The Church reopened and from 1885 to 1895 the church was served by “Missionaries in Charge”; however, in November of 1895, the Reverend Benjamin Hall was elected as “Rector” and from that time until 1995, St. Luke’s had been served by duly elected Rectors.
In 1855 a rectory costing about $1,700 was built. This building was situated on the southwest corner of the Church lot where the Stone Church tower still stands. The building was removed when the stone church was built.
It was evident that the grounds around the church were used as a cemetery although there is no record of the sale of burial plots or who was interred there. However, a resolution enacted in 1855 ordered the disinterment of the dead laid to rest on church grounds and the remains moved to River View Cemetery. “In 1888 extensive renovations were undertaken to the first church including the construction of a recessed chancel, which was planned to be part of an entirely new church to be built at a later date. It is reported that during the excavation, workmen unearthed a quantity of human bones.”
“On Sunday morning, July 19, 1874, during the Declaration of Absolution at Morning Prayer, Dr. William Tibbits, a most devoted layman of the parish who had served faithfully as vestryman and warden during the 44 years that the parish had been organized, passed from this life to the life eternal.” This is worthy of note because the doctor and his descendants represent a family which, in direct line, was connected with St. Luke’s for over 100 years.
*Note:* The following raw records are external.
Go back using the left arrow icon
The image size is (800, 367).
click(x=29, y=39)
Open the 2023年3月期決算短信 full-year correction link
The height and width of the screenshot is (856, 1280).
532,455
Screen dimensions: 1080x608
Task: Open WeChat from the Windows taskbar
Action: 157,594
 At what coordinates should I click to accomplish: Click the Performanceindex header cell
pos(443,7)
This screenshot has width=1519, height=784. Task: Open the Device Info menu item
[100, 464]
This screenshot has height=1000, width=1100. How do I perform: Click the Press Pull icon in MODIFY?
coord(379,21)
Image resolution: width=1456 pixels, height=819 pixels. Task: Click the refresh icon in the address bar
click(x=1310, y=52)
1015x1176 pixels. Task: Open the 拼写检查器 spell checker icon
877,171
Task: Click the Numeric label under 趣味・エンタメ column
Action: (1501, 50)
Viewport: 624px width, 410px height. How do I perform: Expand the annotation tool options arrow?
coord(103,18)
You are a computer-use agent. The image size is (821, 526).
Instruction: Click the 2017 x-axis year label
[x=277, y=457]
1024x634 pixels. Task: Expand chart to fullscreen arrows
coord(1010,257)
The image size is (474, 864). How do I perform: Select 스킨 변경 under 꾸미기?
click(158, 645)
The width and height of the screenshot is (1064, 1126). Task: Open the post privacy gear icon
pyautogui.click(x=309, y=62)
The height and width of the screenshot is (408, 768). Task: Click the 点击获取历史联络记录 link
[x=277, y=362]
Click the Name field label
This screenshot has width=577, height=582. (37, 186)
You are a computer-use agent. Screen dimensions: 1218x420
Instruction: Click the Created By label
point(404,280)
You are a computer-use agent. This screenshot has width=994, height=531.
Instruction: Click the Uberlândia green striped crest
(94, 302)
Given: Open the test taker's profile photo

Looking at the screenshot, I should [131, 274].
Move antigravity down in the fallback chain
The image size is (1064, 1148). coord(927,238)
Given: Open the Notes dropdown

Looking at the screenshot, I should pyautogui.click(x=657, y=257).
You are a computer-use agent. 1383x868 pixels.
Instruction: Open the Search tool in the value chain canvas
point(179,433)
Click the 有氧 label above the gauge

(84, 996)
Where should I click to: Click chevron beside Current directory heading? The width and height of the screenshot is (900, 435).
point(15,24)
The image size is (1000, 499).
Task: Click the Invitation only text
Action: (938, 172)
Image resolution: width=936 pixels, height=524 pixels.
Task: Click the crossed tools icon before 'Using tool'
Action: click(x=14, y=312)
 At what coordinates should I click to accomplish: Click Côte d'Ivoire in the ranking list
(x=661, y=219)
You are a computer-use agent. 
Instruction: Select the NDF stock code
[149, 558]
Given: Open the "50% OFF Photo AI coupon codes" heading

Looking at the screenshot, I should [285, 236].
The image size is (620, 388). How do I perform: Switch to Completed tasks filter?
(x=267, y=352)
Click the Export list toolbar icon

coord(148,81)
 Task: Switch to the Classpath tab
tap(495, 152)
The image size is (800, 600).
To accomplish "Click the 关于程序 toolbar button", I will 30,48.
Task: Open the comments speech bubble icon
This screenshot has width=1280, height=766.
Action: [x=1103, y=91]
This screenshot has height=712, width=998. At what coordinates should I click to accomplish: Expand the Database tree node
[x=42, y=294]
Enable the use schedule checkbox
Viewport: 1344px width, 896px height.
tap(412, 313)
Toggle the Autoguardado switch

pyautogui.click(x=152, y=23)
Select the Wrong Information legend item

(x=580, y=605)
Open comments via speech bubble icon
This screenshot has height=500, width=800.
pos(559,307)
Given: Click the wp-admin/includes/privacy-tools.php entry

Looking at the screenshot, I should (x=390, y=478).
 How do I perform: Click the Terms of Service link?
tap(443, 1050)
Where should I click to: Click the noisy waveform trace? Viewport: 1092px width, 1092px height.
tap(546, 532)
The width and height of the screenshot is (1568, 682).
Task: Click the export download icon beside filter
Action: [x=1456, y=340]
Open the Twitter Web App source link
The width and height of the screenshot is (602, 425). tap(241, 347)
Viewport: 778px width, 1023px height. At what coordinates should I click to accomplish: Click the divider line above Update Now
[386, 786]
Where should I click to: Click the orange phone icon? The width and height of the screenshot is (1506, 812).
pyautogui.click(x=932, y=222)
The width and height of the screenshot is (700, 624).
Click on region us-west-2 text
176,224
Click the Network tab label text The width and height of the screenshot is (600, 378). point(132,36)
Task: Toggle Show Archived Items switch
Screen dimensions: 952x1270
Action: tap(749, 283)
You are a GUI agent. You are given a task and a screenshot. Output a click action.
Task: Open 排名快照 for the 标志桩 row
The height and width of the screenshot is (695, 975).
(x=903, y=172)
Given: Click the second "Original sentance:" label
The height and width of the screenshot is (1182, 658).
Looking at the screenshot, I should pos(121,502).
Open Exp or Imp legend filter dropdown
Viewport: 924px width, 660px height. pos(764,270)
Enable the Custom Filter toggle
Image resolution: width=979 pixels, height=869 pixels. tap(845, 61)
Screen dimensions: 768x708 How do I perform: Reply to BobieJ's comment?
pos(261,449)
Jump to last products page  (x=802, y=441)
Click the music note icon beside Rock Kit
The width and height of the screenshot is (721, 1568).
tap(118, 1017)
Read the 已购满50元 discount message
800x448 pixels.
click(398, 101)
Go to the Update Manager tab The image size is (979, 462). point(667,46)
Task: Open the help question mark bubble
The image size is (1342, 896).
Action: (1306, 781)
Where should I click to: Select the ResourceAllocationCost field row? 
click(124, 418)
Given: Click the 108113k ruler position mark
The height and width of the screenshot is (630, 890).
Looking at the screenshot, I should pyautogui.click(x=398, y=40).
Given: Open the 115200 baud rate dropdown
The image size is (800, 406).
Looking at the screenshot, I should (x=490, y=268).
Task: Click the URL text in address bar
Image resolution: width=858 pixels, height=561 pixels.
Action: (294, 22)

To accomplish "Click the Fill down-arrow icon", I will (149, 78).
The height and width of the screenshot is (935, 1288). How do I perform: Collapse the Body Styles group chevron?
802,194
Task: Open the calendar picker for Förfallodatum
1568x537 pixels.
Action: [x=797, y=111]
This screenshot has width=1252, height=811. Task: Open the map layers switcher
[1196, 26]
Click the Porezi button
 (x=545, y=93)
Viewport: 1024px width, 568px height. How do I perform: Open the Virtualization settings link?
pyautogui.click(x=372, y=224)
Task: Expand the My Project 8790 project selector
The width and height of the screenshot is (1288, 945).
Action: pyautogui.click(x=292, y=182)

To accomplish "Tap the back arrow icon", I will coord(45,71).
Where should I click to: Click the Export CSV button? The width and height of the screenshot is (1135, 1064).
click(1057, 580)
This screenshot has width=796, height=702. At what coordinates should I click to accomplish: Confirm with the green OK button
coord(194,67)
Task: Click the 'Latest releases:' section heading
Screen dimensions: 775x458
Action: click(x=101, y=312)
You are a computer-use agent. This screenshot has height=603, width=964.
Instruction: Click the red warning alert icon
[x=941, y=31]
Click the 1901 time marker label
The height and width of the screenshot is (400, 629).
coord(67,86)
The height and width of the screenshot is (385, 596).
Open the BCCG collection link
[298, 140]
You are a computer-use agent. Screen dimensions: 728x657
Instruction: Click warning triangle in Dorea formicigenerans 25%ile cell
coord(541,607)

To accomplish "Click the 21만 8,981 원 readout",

In 1895, strong rumors supported by powerful editorials in the local press proposed that the old wood church be removed from its commanding position to make way for a State National Guard Armory. In alarm Mrs. Callamer rushed to Dr. Newton H. Ballou and laid out the situation squarely before him. As a result, in 1895 or thereabouts the parish received a bequest of $40,000 from a former warden, Dr. Newton H. Ballou to build a new church. Provided that it be a stone building with a seating capacity of 600, on the lot belonging to the parish and all debts on the property be paid.
Missionaries: Rev. William Allenson (1836-1838), Rev. William Hubbard (1838-1843), Rev. William A. Curtis (1844-1849), Rev. Robert Fairbairn (1849-1852), Rev. J. A. Downing (1852-1853), Rev William B. Musgrave (1853-1854), Rev. Robert C. Rogers (1855-1855), Rev. M. Widdeman (1855-1866), Rev. Albert Danker Jr. (1866-1868), Rev. William Bogart Walker (1869-1871), Rev. Alfred H. Stubbs (1871-1880), Rev. Wilfred H. Dean (1880-1882), Rev. Richmond Shreve (1885-1888), Rev. W.G.W. Lewis (1888-1891), Rev. E.C. Hoskins (1891-1993), Rev. F.N. Borick (1893-1895); Rectors: Rev. Benjamin T. Hall (1895-1897).
1897 to 1898 - The Stone Church
The population of Mechanicville in 1897 was about 2,000 and the village boundary lines ended at what is now Fourth Avenue on the west. Streets and roads were dirt and Park Avenue was known as “pudding street” because of the mud. A lift bridge carried Park Avenue traffic over the canal which ran through the village where Central Avenue is now. There were no permanent improvements, no street lights, sewers or water supply. Kerosene lamps lighted a few streets and a few had brick sidewalks. The towpath along the canal was a general meeting place for loafers and people with plenty of time on their hands. The business district of town was north of the church site on Main Street. From 1893 to 1895 a horse drawn transportation system operated between Mechanicville and Stillwater. In 1896 a trolley operated between the communities and in 1898 Waterford was included. Into this setting St. Luke’s Stone Church was built.
Dr. Newton Ballou made a detailed bequest donating funding for a new church on July 9, 1895, two months prior to Dr. Bellou's unexpected demise on September 9, 1895. Under the laws of the state, for a legacy of this kind to be valid, it must be made at least two months prior to the donor’s death. The requirement was met and the Stone Church was built. The design of the new stone church was by Mr. Gibson the Architect of All Saints Cathedral in Albany. A Stillwater mason, John Fidler, was engaged as the stonemason and August Waite, master carpenter of Round Lake, was hired as the builder.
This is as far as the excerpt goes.